Material and methods: We conducted a retrospective analysis of 24 patients (13 men, 11 women), mean age 52 years, who underwent repeated arthroscopy after failure within 31 months of arthroscopic acromioplasty with no other intervention. Three groups were formed: group 1 (7 patients): subacromial impingement due to tendinitis with intact supraspinatus; group 2 (11 patients): subacromial impingement secondary to cuff tear; group 3 (6 patients): calcified tendinopathy. In group 1, the acromion was type 1 in three cases, type 2 in three and type 3 in one; repeated arthroscopy included complementary acromioplasty. In group 2, all patients had complementary acromioplasty; six of them with biceps tenotomy. In group 3, the remaining calcification was removed in all patients and complementary acromioplasty in three.

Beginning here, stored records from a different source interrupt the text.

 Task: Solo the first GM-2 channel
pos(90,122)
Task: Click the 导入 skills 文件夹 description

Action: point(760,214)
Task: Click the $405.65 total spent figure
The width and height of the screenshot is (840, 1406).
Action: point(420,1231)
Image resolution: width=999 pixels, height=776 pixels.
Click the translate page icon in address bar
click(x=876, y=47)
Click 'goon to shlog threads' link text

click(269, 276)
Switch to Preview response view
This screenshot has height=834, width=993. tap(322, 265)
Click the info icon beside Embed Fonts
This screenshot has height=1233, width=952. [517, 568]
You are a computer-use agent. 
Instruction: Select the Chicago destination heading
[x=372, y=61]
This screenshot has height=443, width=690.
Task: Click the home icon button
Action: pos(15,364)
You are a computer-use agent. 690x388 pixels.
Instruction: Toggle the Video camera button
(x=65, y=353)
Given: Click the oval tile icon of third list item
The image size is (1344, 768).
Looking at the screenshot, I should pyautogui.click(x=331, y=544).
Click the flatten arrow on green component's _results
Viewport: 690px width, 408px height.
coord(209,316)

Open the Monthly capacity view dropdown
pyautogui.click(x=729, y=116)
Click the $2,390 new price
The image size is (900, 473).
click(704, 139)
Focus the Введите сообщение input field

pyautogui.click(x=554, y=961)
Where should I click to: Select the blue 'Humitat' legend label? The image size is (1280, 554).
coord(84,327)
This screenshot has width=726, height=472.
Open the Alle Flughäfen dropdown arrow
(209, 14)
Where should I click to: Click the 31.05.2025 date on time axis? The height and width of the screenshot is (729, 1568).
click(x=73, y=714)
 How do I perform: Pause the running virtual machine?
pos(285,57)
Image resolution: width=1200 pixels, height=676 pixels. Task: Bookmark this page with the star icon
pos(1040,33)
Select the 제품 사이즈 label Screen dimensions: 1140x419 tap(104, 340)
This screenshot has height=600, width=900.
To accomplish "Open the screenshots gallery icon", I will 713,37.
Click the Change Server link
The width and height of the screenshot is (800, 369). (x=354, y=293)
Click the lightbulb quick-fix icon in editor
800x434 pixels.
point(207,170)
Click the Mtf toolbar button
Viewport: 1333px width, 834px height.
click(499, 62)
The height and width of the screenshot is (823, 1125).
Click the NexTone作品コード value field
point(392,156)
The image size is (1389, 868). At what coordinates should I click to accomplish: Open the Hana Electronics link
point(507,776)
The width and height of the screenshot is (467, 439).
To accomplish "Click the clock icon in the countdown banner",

Results: Mean follow-up was 21 months. In group 1, outcome was satisfactory in three patients (43%), irrespective of the acromial morphology. In group 2, outcome was satisfactory in six patients (55%), including five with acromioplasty with tenotomy and only one with complementary acromioplasty alone. In group 3, outcome was satisfactory in five patients (83%); one failure was attributed to remaining calcification; acromioplasty did not influence outcome.

Discussion, conclusion: The acromion should not be considered as the principal cause of failure after first acromioplasty. In this series, only 33% of the patients who had complementary acromioplasty had a good outcome at last follow-up. Biceps tenotomy in patients with rotator cuff tears and removal of the calcium deposit in patients with calcified tenopathies should be considered first.